**Tarefa 1**. Reescreva a parte do trecho sobre os trios de Beethoven que começa em "Virtuoses da modéstia, expansivamente" e segue até "espírito de Beethoven.", trocando "malícia" por "ironia".
**Tarefa 2**. No trecho sobre os trios de Beethoven, resuma o parágrafo que começa com "Interpretado com enorme requinte pelo Beaux Arts" em uma frase mais curta, mantendo seus fatos principais.

A descrição do poeta Goethe da
música de câmara como uma
"conversa", onde cada voz contribui para levar o argumento adiante, idealiza o que ele chama de
conversa; mas seria a melhor analogia para definir a performance
desses trios de seu maior contemporâneo.
Virtuoses da modéstia, expansivamente reservados, esses músicos tocaram Beethoven com a
malícia de Haydn e a naturalidade
de Mozart, devidamente homenageadas e destruídas pelo espírito de Beethoven.
Isso já podia ser escutado desde
o "Trio Opus 1, Número 1", que
abre modestamente a lista de
obras do compositor e abriu expansivamente o programa do
concerto.
Interpretado com enorme requinte pelo Beaux Arts, esse
"Trio", assim como o "Op. 11" e o
"Trio em Mi Bemol Maior WoO.
38", deixa-nos escutar a passagem
do classicismo a um outro estilo: o
classicismo beethoveniano, que já
é patrimônio do século seguinte.

**Dados exibidos**.
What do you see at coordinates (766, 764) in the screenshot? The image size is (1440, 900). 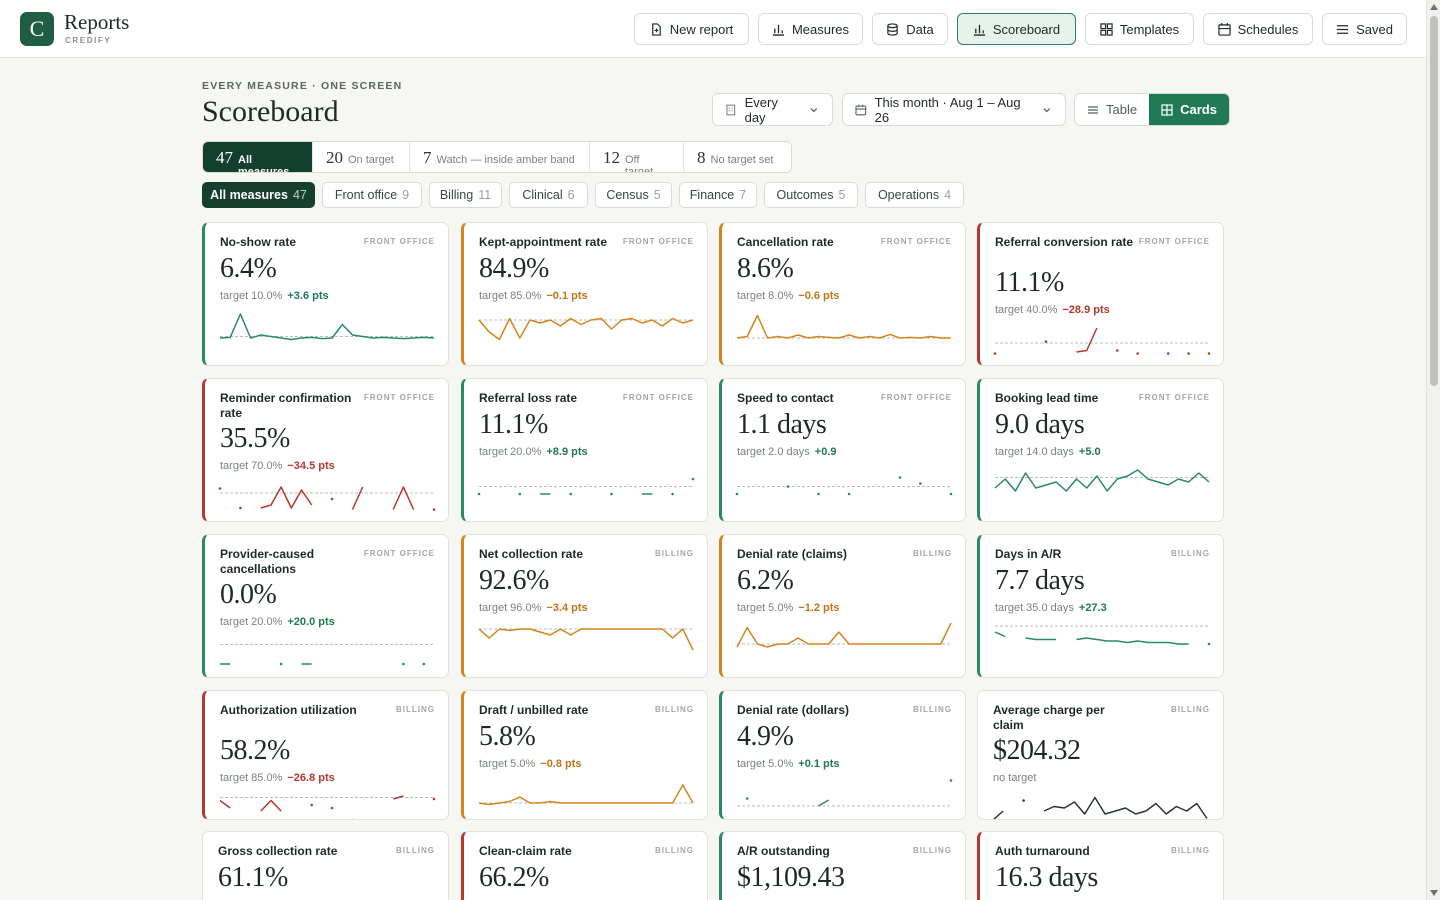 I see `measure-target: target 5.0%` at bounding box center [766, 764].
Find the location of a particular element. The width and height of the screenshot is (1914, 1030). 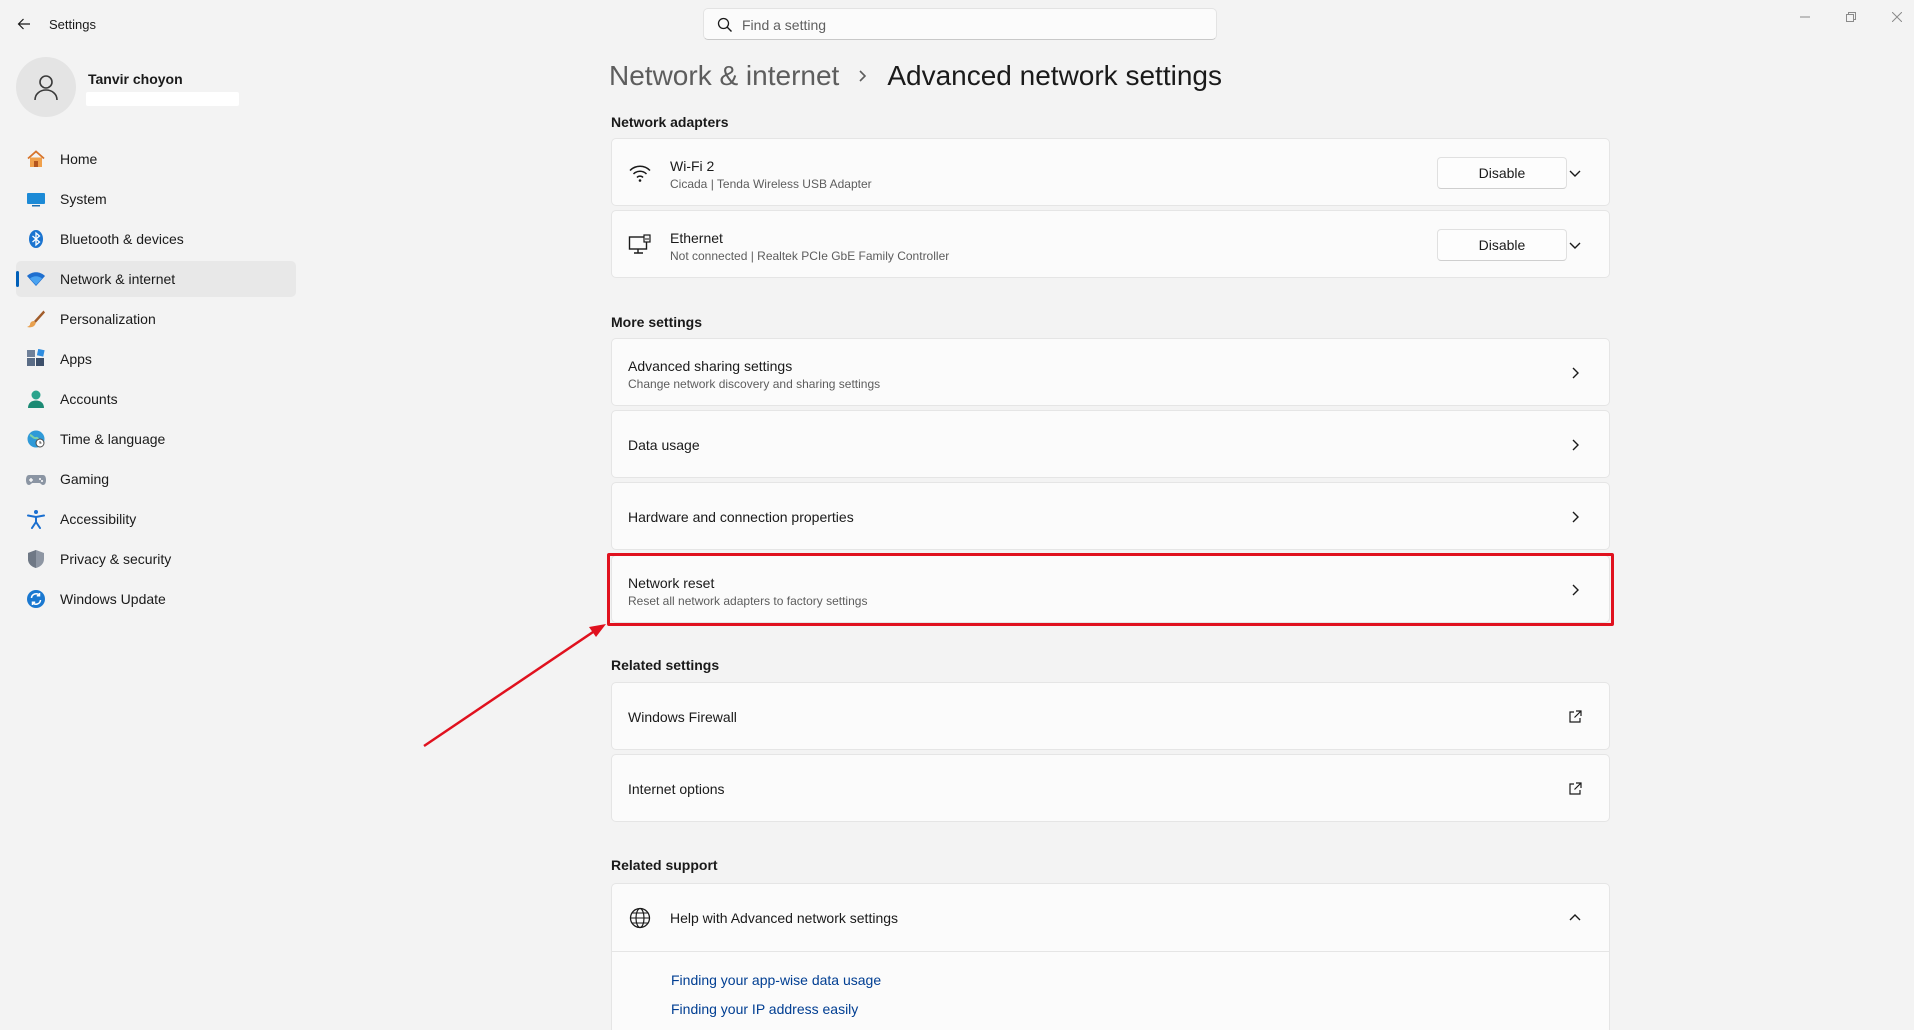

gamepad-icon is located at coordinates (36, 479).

**Resposta 1**.
Virtuoses da modéstia, expansivamente reservados, esses músicos tocaram Beethoven com a
ironia de Haydn e a naturalidade
de Mozart, devidamente homenageadas e destruídas pelo espírito de Beethoven.

**Resposta 2**. Tocados com grande requinte pelo Beaux Arts, esse "Trio", o "Op. 11" e o "Trio em Mi Bemol Maior WoO. 38" deixam ouvir a passagem do classicismo ao classicismo beethoveniano, já patrimônio do século seguinte.